3. Au cœur du problème

La plupart des autres pièces étaient inaccessibles à cause des éboulements. L’aile nord était beaucoup moins bien préservée qu’elle ne l’avait semblé vue depuis le hall. Inaë s’arrêta devant une porte avec un air satisfait sur le visage.

— Qu’est-ce qu’il y a ici ? demanda Sofian. Je ne vois aucune plaque.

— Précisément. On utilise des plaques pour guider les visiteurs. Mais les employés d’une bibliothèque, eux, connaissent leur lieu de travail. Ils n’ont pas besoin de plaque. C’est donc un local technique qui se trouve derrière cette porte.

— Ou des toilettes, fit Sofian avec espièglerie.

— Ou alors la plaque est tombée, dit Inaë en lui adressant un sourire. Mais ça ne coûte rien de vérifier…

Elle poussa la porte mais elle ne bougea pas d’un pouce. Les murs avaient tellement travaillé avec le temps que la porte était complètement coincée, ses bords en bois enfoncés dans la pierre des murs.

— Recule, dit Inaë.

Puis elle lança un violent coup de pied au niveau de la poignée. La porte ne s’ouvrit pas mais se cassa en deux. Les deux aventuriers n’eurent plus qu’à élargir le trou formé par le pied d’Inaë pour se frayer un passage.

Elle ne s’était pas trompée : la salle n’avait effectivement pas du tout l’aspect d’un endroit ouvert au public. Il n’y avait là qu’un grand fatras d’étagères avec des appareils électriques posés en vrac dessus. Aucune chaise, aucune table. La salle des serveurs.

— Vous savez, dit Sofian, ce n’est pas mon genre de jouer les fayots. Mais je dois bien l’admettre : vous êtes sacrément impressionnante.

— Je te remercie, mon cher étudiant, mais ce serait malhonnête de te cacher que, pour le coup, je joue d’une chance insolente. Jamais je n’aurais imaginé tomber sur une salle de serveurs si vite, dès la deuxième pièce et en entrant au hasard par une porte sans écriteau. J’aurais dû jouer à la loterie…

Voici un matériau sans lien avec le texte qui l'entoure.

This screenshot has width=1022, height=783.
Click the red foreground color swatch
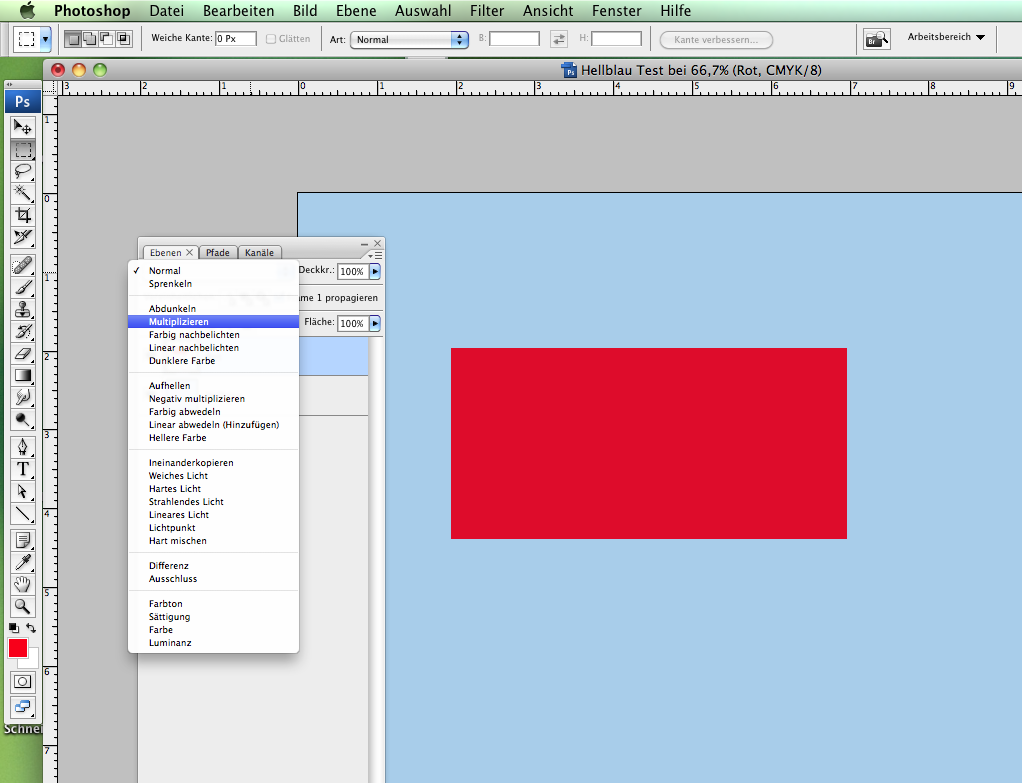pyautogui.click(x=18, y=648)
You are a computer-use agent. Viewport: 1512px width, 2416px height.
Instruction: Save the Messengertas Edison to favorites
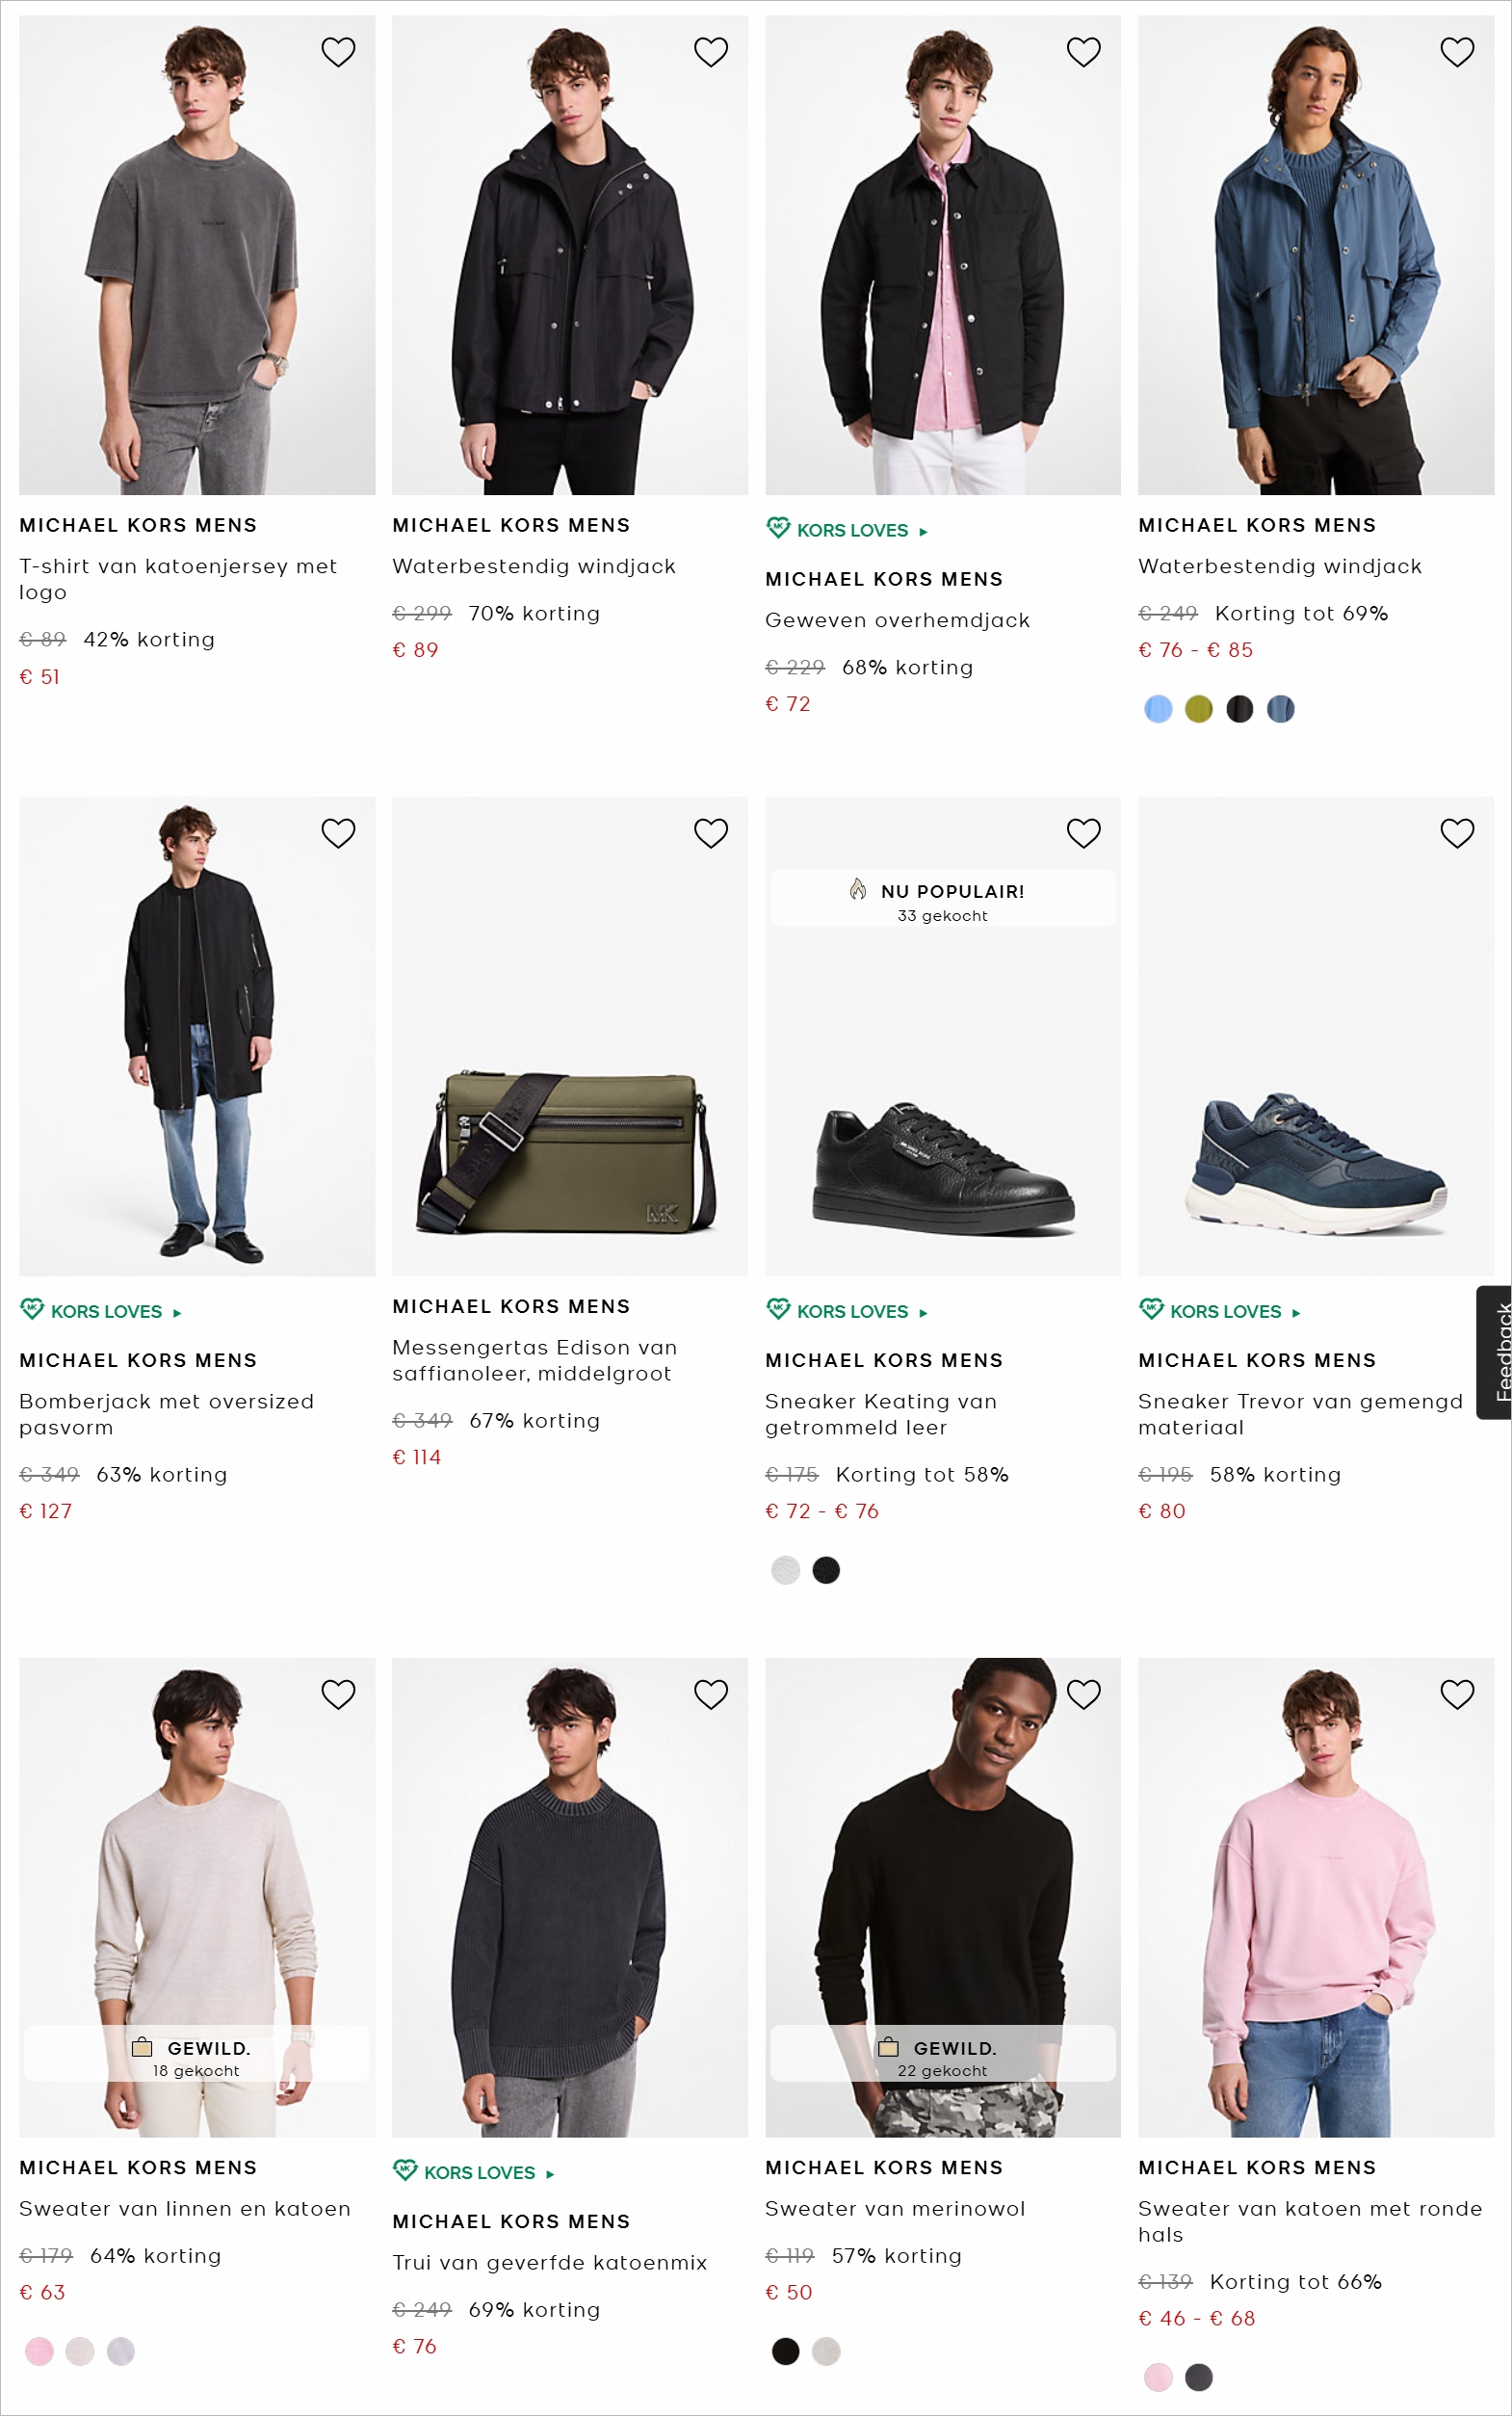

Les câbles électriques qui couraient partout le long des étagères se projetaient en ombres entortillées sur les murs. Des rangées et des rangées de boîtiers réfléchissaient les faisceaux des lampes et brillaient d’un lueur froide et artificielle. Mais aux yeux des deux visiteurs, cette lueur n’avait rien à envier à celle qui émanerait d’un coffre rempli d’or et de bijoux. Si ne serait-ce qu’un seul de ces boîtiers contenait un espace de stockage encore exploitable, ce serait des milliards de textes et des centaines d’heures de vidéos et de musique qui seraient à leur portée. Des vestiges perdus de ce fameux XXe dont Sofian ignorait presque tout et Inaë à peine moins.

Ils s’approchèrent en silence, leurs pas légers ne faisant pas le moindre bruit sur le sol à moitié recouvert de terre et de poussière. Au moment où Sofian tendait les bras vers l’une des étagères avec l’idée de se saisir d’un des serveurs, il y eut un bruit, infime et pourtant si audible dans le silence absolu qui régnait alors. Inaë et lui se retournèrent dans un commun sursaut. Là, encadrant la porte comme deux gardiens de métal, deux statues semblables à celle qui avait surpris Sofian dans le couloir se tenaient, immobiles. Ou était-elle vraiment immobiles ?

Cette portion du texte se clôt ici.